Encore plus de rigueur (presse grecque)

Gilles Klein - - 0 commentaires

Nouveau vent de fronde en Grèce contre la rigueur, et cette fois jusqu'au Parlement. Les députés ont voté hier un nouveau projet de loi comportant encore plus de rigueur pendant que plus de 70.000 manifestants étaient rassemblés devant le Parlement avant d'être dispersés par la police. Face à la baisse de leur salaire insérée dans le projet de loi, les employés du Parlement ont menacé de faire grève et fait plier le gouvernement qui a annulé la mesure.

153 députés pour la rigueur : le chiffre est à la une de la presse grecque ce matin, avec une photo des manifestants massés devant le Parlement pendant le vote.

Sous la pression de l'Union européenne et du FMI, qui en faisaient une condition sine qua non du versement de la prochaine tranche d'aide, 153 députés grecs sur 300 ont voté un nouveau plan de rigueur comportant 18,1 milliards d'économies, tandis qu'une partie du pays était paralysée par une grève de 48 heures dans les transports, les hopitaux et les administrations.

Le plan comporte plusieurs centaines de pages. Parmi les mesures adoptées : la retraite à 67 ans, la baisse du montant des retraites et du salaire des haut-fonctionnaires. Le ministre des Finances voulait aussi diminuer le salaire des employés du Parlement mais ils ont menacé de faire grève immédiatement et d'empêcher le vote de la loi, le gouvernement a donc reculé.

Cité par Kathimerini, le Premier ministre Antonis Samaras a déclaré : «Nous avons franchi un pas déterminant et optimiste vers la reprise». Mais le commentaire publié en bas de une souligne qu'à chaque plan de rigueur, le Premier ministre dit que c'est le dernier, alors que c'est déjà le troisième.

Pendant les débats au Parlement, quelques centaines de manifestants ont affronté la police à coup de cocktails Molotov. Les forces de l'ordre ont riposté et dispersé la manifestation qui rassemblait plus de 70.000 personnes à coup de gaz lacrymogènes et en utilisant des canons à eau.

La Cour suprême grecque a déclaré "anticonstitutionnelle" la baisse de près de 27% des salaires des juges prévue dans le projet de loi souligne l'AFP. La Constitution prévoit que le salaire des juges est "proportionnel au salaire des députés", qui, lui ne baisse pas.
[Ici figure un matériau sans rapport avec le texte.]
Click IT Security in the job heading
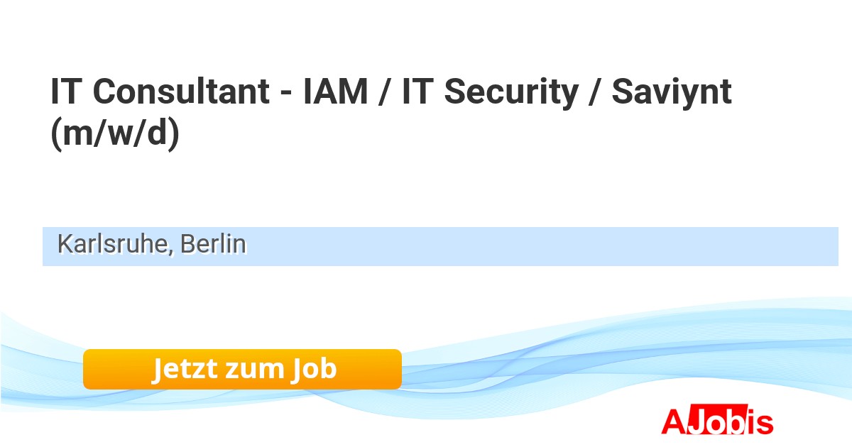Image resolution: width=852 pixels, height=447 pixels. point(490,92)
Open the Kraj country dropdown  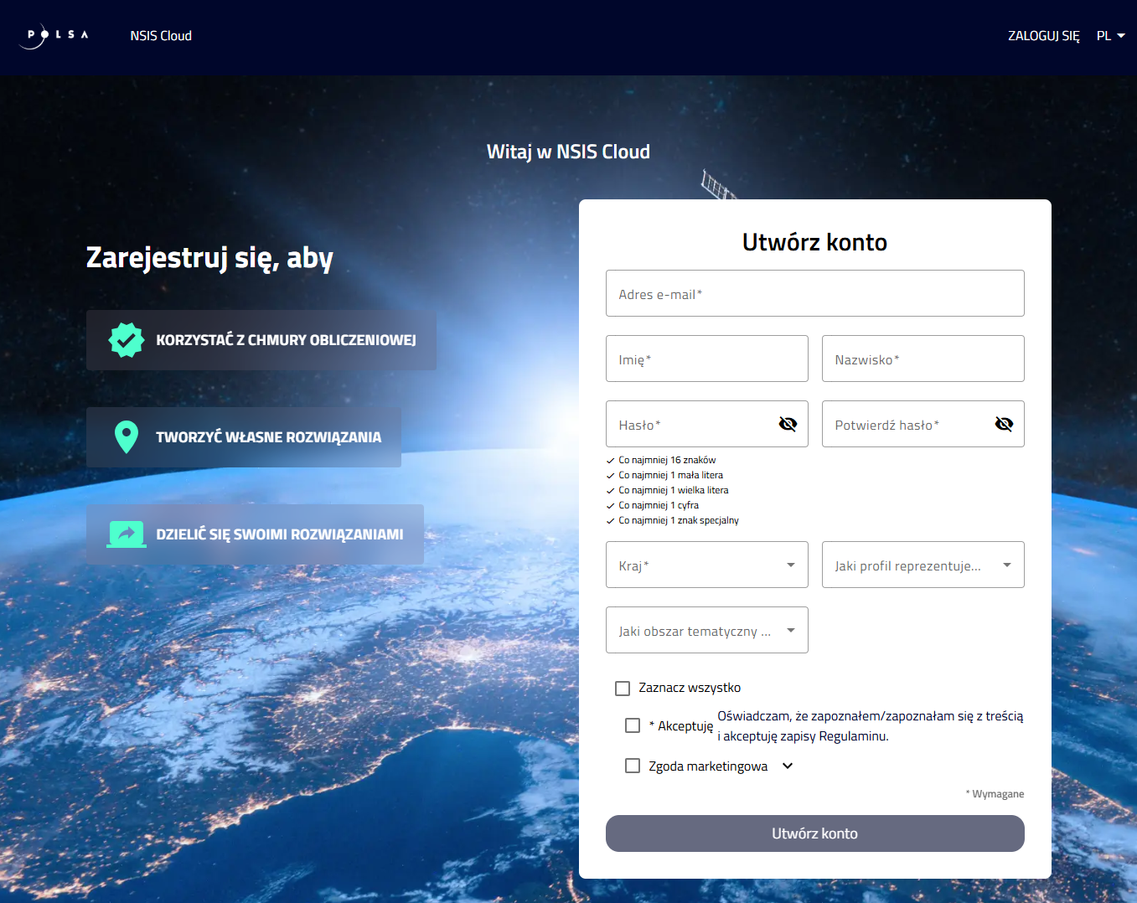(706, 565)
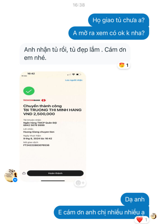
Task: Open the sender's profile avatar
Action: [11, 176]
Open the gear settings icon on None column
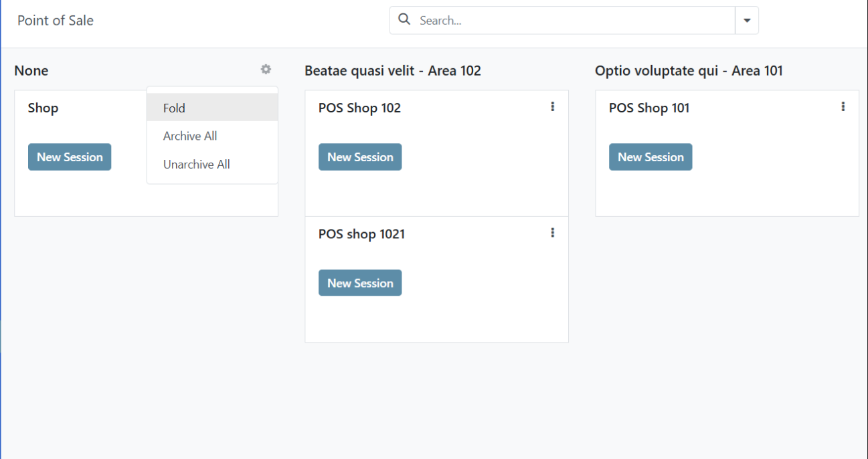This screenshot has height=459, width=868. 266,70
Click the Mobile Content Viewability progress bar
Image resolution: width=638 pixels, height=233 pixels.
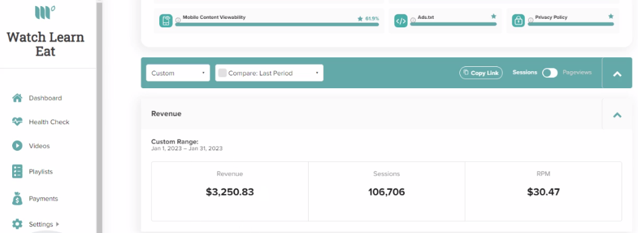[277, 24]
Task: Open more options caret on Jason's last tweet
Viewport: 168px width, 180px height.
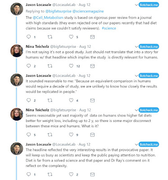Action: 136,144
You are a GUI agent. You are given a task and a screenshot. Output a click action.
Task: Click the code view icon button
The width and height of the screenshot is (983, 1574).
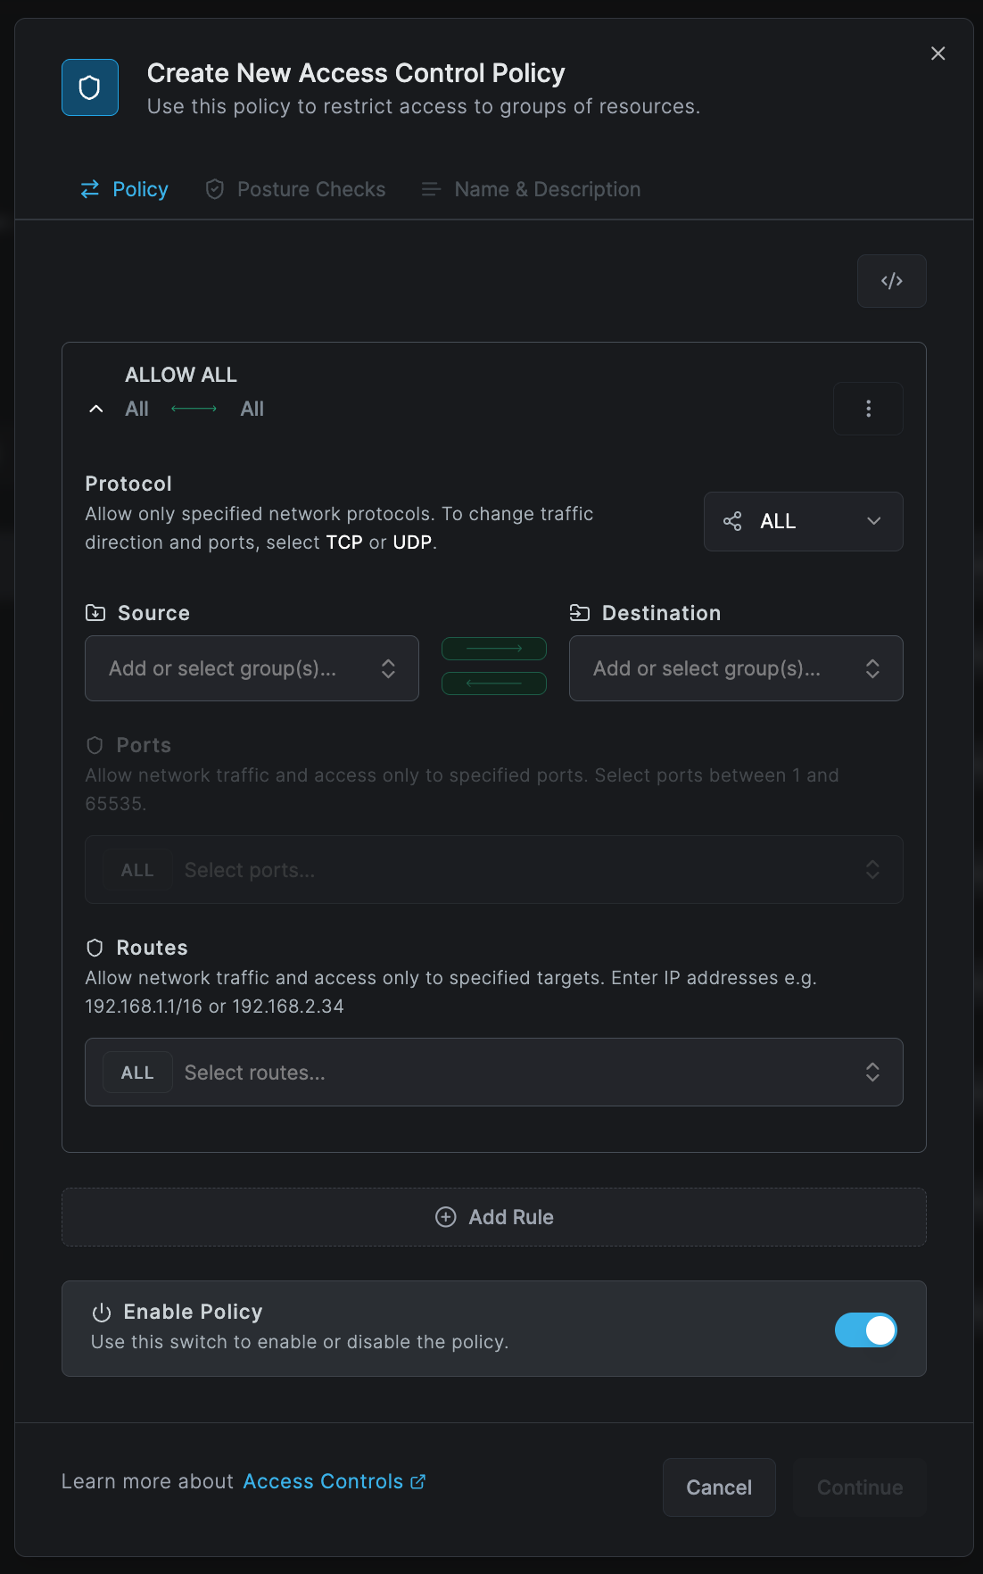pyautogui.click(x=891, y=281)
Les juges ne sont pas les seuls à voir leurs salaires rabotés : celui des ambassadeurs baisse de 18% à 1.900 euros, celui d'un professeur d'université de 17,8% (1.459 euros) et celui du chef d'état-major de l'armée de 20% (1.872 euros).

"153 Oui" titrent Ta Nea et Naftemporiki.



Par ailleurs, Kathimerini évoque la polémique qui oppose le ministère de l'Intérieur au parti Syriza (Synaspismós Rhizospastikís Aristerás), une coalition de gauche qui participait à la manifestation d'hier. Des membres de ce parti ont filmé des policiers en civil et mis la vidéo en ligne sur le site left.fr.

Le procureur d'Athènes a ouvert une enquête. Les fonctionnaires de police dont les identités ont été révélées ont porté porté plainte. Le secrétaire de Syriza s'en est pris au ministre de l'Intérieur, Nikos Dendias, l'accusant de considérer la police comme l'armée privée du gouvernement et de la laisser commettre des infractions contre les manifestants.